Easy peasy coffee squeazy.
Or is it?
Let’s delve a little deeper here. I’m actually of a pretty liberal mind when it comes to reboots—my thought is, the kneejerk reactions people have against them tend to be unjustified. Sure, there’s a tendency in Hollywood to crank out reboots instead of taking risks developing original films. From a marketing standpoint, you have to explain to people how Pacific Rim isn’t just reheated Bayformers, whereas everybody basically knows what they’re getting with RoboCop. Robocop has brand recognition. And sure, that’s a problem—but the proliferation of reboots is a symptom of that problem, not the problem itself.
In short… there’s nothing to say the Say Anything TV show had to suck. Who thought 21 Jump Street would be good? Or Dredd? Rise of the Planet of the Apes? Battlestar Galactica? It’s obviously early days, but —Ghostbusters 3. It was one of those “don’t you fucking dare” reboots until it came out that Paul Feig is mixing it up with a female team, and now people are on-board, because that’s interesting. (The Say Anything sequel did not sound interesting. The Say Anything sequel sounded yuck.)
It’s about quality. If a movie (or TV show) is good—if it’s creative, if it’s entertaining, if it’s not just some studio head demanding that an underpaid director churn out shit so he can cash checks—then I don’t much care whether it’s a reboot. And if it’s bad, then that’s because of story, of character, of directing—not because it was based on something else. And hey, it’s a two-hour thing you don’t have to see. It’s not like it accesses the fabric of the universe and replaces every copy of Footloose with the Julianne Hough version.
Fuck, Phil Lord and Chris Miller could reboot The Princess Bride, and I’d be OK with it.
Or… maybe not. Because the very idea of a The Princess Bride reboot sends shivers down my spine. A key component of what makes a movie “unrebootable” in the popular consciousness—maybe even more key than whether it pays appropriate respect to the creator’s vision—is how beloved it is. Announce a Citizen Kane reboot, and you’ll get a heavy dose of “WTF?!” and some tooth gnashing and genuine emotional reaction from the cinephile corner of the internet. But Rob Reiner, William Goldman, and Jesus Christ himself could announce they’re doing a The Princess Bride reboot, and there would be rioting in the streets. “We don’t wish for this!,” the masses would wail. “Why can’t you just leave it alone?”
Because certain movies belong to the public. Like The Princess Bride. Like Say Anything. I would argue that Twin Peaks, though obviously a cultural icon, doesn’t as much, because it’s so associated with Lynch in a way that The Princess Bride and Say Anything aren’t with Reiner and Crowe. Twin Peaks IS Lynch, and he’ll do whatever the fuck he wants with it, and we’ll go along for the ride and thank him for the privilege.

================

WORK INSTRUCTIONS:
1. In the essay on reboots, who is mixing up Ghostbusters 3 with a female team?
2. Restate the part of the essay on reboots that begins with the words "It’s about quality." and ends with "Julianne Hough version.", changing "quality" to "craft".

(Stored data)
================

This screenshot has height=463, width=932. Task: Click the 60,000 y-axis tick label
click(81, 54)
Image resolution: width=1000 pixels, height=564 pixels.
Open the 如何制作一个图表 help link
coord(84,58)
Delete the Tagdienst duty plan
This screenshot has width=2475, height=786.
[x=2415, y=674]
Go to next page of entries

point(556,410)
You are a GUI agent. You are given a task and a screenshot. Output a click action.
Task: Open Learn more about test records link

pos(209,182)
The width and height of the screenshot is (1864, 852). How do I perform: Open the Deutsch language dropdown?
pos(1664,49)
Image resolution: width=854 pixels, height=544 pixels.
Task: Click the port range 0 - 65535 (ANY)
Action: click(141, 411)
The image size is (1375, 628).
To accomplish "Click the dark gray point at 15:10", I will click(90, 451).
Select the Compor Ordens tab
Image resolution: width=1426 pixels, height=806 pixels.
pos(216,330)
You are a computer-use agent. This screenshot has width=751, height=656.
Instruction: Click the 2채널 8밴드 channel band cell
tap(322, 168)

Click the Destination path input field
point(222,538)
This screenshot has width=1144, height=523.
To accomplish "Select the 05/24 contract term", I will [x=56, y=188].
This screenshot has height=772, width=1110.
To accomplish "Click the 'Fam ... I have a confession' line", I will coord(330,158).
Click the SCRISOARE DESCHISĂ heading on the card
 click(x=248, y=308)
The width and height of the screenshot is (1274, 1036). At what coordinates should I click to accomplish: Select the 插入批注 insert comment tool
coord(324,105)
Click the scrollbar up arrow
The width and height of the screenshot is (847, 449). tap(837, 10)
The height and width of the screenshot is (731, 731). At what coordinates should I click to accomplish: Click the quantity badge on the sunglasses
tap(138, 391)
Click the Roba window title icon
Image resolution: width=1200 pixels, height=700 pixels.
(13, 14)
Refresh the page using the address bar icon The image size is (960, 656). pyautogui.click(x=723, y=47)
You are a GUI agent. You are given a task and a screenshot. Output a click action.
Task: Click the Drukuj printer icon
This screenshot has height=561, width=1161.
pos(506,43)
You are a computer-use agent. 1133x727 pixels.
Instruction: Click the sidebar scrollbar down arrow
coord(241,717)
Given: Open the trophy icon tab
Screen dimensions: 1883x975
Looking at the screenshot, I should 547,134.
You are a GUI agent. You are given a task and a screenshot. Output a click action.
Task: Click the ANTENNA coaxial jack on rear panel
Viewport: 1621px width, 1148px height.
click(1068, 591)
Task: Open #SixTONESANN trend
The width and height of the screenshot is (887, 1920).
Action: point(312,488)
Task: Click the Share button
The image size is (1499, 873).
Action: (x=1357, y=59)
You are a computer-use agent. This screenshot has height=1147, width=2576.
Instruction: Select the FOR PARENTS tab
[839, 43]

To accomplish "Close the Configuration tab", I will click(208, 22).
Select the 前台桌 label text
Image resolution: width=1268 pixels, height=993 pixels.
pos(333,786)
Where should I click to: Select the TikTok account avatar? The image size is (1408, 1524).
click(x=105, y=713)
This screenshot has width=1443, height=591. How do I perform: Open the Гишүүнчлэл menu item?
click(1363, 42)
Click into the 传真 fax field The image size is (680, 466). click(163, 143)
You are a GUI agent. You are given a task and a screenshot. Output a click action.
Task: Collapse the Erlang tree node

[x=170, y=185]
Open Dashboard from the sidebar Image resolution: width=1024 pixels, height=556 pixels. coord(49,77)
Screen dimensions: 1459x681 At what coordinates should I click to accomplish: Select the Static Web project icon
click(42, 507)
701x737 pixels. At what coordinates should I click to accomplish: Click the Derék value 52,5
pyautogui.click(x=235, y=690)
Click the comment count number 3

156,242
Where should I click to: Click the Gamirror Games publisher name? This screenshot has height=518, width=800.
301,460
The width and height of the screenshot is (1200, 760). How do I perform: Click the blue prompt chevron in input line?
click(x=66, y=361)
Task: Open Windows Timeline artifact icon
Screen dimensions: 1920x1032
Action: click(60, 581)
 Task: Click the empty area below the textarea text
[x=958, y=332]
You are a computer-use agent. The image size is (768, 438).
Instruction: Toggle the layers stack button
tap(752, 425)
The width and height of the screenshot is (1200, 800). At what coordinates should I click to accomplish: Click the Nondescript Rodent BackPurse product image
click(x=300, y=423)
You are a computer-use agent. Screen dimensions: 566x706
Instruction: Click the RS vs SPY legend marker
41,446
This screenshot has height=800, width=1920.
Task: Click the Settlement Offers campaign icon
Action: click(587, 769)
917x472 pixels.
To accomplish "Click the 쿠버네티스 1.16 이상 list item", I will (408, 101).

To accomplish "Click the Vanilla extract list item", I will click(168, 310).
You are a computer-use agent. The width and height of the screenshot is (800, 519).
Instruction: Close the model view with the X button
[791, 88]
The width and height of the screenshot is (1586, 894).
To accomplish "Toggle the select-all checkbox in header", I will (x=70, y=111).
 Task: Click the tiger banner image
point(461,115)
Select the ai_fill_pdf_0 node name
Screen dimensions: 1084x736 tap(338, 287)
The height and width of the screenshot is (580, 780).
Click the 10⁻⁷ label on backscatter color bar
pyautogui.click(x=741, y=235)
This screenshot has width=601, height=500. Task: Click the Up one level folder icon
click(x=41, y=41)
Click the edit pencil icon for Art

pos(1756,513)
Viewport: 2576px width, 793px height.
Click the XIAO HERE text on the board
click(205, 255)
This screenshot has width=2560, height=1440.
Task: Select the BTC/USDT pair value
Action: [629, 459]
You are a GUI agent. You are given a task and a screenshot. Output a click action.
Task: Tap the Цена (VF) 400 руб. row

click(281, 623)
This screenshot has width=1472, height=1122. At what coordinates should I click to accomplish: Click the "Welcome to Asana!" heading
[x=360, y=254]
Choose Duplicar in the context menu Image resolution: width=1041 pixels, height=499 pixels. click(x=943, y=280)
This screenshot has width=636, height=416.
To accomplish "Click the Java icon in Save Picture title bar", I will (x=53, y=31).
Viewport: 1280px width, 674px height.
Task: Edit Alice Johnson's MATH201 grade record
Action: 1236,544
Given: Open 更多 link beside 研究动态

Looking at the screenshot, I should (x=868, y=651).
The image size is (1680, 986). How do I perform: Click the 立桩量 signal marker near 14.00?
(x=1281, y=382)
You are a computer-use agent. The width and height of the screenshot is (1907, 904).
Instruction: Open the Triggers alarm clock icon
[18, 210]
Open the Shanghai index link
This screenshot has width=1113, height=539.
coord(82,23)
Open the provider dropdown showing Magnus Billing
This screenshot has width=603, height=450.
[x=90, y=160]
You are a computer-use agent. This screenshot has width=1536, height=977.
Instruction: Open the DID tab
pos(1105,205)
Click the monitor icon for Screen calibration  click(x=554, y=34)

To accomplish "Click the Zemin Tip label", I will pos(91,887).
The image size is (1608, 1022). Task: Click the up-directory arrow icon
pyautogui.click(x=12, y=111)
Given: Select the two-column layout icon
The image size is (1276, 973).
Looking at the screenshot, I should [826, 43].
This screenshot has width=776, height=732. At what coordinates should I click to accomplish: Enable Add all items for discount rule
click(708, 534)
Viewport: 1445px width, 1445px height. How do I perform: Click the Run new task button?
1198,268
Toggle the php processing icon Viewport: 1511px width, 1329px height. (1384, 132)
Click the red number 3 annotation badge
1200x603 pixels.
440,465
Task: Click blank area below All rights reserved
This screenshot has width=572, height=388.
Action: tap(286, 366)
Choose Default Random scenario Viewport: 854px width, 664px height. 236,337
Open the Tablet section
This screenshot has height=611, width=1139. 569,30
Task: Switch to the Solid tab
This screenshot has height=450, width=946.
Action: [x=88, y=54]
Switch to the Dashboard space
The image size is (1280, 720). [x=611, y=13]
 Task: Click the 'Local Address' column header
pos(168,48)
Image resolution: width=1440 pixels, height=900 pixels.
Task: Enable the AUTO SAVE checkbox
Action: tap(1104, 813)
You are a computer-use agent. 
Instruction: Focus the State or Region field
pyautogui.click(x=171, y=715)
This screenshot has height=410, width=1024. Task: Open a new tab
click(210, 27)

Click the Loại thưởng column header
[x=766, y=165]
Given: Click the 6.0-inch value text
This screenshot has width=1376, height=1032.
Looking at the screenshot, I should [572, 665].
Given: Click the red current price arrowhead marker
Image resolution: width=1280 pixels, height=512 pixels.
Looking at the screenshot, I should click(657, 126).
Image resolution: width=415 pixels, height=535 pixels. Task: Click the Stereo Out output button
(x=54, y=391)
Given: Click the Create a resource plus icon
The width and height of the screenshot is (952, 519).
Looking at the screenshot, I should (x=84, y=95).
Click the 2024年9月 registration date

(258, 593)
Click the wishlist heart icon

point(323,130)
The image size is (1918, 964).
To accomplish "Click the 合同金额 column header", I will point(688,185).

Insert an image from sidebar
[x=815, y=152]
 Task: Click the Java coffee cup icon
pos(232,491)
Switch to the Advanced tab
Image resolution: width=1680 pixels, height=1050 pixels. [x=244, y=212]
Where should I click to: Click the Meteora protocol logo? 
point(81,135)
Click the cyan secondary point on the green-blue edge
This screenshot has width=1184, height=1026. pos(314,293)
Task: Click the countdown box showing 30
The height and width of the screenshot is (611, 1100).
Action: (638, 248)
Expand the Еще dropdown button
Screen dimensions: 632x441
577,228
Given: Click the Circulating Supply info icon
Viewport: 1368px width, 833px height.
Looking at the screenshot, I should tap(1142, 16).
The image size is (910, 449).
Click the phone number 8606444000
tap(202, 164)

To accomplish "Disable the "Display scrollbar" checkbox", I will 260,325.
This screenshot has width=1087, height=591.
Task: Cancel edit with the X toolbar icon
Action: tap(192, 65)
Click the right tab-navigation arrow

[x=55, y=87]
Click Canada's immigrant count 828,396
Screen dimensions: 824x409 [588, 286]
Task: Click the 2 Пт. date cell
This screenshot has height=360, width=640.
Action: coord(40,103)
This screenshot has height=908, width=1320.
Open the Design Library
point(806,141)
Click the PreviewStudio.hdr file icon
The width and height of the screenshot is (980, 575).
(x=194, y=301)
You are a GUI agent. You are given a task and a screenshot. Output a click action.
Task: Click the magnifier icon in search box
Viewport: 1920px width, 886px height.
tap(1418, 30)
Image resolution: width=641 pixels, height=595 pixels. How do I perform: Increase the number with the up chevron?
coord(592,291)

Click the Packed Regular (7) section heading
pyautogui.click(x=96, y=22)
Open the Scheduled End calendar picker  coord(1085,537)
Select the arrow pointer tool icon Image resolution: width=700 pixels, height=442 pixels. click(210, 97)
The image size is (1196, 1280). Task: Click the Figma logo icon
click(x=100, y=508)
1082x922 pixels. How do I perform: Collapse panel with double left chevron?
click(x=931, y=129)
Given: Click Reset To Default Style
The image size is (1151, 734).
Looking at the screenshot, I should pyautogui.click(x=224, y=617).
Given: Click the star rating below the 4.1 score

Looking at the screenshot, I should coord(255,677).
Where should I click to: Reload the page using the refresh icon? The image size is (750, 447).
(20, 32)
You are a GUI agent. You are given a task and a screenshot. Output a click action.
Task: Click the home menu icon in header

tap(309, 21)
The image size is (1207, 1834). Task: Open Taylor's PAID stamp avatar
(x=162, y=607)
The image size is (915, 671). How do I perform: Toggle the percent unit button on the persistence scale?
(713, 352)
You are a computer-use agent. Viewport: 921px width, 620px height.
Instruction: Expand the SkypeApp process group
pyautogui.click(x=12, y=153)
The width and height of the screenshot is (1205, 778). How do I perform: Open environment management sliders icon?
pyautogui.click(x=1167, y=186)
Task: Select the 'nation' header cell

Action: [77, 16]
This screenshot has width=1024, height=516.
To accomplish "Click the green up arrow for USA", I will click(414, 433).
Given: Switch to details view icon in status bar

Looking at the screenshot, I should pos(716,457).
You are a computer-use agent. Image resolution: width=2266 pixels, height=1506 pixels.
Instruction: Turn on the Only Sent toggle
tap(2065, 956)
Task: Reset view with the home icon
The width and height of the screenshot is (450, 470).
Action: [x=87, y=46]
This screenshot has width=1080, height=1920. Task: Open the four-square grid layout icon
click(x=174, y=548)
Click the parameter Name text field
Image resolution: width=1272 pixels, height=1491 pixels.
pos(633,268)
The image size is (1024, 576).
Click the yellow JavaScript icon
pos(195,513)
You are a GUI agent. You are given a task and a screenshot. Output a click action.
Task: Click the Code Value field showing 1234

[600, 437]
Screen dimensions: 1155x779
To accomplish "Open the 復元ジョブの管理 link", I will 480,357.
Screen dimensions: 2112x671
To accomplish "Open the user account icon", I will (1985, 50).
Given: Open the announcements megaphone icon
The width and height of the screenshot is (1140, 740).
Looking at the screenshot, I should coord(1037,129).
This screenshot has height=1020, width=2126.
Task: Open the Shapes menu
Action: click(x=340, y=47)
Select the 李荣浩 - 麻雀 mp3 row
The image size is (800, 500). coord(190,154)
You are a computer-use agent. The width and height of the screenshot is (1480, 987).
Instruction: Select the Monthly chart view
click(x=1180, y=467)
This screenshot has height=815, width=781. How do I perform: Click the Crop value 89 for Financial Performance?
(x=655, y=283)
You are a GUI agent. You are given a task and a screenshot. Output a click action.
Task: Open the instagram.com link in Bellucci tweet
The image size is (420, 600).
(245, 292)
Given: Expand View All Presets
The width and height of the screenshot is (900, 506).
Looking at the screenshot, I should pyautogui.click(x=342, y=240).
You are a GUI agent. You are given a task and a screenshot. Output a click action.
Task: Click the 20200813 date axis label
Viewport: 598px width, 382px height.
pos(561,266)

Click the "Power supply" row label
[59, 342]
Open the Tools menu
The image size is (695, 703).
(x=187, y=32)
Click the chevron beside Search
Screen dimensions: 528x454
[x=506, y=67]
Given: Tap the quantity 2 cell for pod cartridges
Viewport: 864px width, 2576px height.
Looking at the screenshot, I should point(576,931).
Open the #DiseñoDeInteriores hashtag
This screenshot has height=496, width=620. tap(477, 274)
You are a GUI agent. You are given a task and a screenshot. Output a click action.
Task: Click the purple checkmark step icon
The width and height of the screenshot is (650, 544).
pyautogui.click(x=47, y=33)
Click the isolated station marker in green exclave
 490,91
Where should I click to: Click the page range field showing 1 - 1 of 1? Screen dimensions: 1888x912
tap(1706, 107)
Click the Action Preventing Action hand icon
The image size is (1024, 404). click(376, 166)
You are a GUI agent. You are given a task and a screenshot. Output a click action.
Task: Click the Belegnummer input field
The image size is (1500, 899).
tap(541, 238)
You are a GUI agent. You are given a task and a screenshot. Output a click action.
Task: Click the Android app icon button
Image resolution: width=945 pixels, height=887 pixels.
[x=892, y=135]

================

SOLUTION SET:
1. Paul Feig

2.
It’s about craft. If a movie (or TV show) is good—if it’s creative, if it’s entertaining, if it’s not just some studio head demanding that an underpaid director churn out shit so he can cash checks—then I don’t much care whether it’s a reboot. And if it’s bad, then that’s because of story, of character, of directing—not because it was based on something else. And hey, it’s a two-hour thing you don’t have to see. It’s not like it accesses the fabric of the universe and replaces every copy of Footloose with the Julianne Hough version.